= Margrethe of Roskilde =

Roman Catholic Danish local saint

Margrethe of Roskilde, also called Margrethe of Ølse (d. 1176), was a Danish Roman Catholic local saint. She has been referred to as the only female saint in Denmark.

Margrethe was related to Bishop Absalon of Roskilde, and married to Herlog in Ølsemagle in Kjøge. In 1176, she was murdered by her spouse, who hanged her corpse to make it appear as if she had committed suicide. As a suicide, she was buried outside of church blessing at the beach of Ølsemagle Strand.

When miracles appeared by her grave, Absalon conducted an investigation, which exposed the murder upon the confession of Herlog. Her remains were then reburied in the Roskilde cathedral. A chapel to her honor was erected upon the beach of her former grave, and Roskilde Abbey was founded nearby. Though never canonized by the Pope, she became venerated as a saint in Denmark. Reportedly, she was often called upon by women in childbirth.

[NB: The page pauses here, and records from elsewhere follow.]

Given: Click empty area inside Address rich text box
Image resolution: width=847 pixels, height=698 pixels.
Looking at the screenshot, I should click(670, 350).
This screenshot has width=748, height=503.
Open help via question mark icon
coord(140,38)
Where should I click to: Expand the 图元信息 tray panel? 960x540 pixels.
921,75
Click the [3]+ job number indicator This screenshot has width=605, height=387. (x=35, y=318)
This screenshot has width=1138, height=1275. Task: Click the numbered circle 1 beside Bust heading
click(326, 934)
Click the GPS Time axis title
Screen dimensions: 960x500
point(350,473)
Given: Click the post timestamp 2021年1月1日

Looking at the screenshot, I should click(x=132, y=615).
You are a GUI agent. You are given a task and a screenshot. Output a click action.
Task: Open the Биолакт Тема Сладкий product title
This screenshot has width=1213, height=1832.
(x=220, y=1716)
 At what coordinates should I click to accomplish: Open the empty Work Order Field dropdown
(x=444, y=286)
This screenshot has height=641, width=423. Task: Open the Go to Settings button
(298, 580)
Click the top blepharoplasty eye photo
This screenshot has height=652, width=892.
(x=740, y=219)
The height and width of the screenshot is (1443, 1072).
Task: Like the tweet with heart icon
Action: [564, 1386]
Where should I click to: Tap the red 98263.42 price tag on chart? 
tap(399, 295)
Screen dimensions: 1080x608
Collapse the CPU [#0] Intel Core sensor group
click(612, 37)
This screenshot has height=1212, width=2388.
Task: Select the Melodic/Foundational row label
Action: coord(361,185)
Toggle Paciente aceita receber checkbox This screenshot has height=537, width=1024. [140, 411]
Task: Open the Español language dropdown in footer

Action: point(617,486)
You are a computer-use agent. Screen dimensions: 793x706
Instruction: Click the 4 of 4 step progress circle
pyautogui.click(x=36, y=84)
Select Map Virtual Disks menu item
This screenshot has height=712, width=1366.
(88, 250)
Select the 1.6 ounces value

Margrethe of Roskilde has been called the only female saint in Denmark. Though foreign female saints were venerated in Denmark, and there were in fact three female saints in Scania, which was at that time a Danish province (Magnhild of Fulltofta, Sissela of Borrby and Tora of Torekov), she was the only Danish born woman saint within the borders of present Denmark.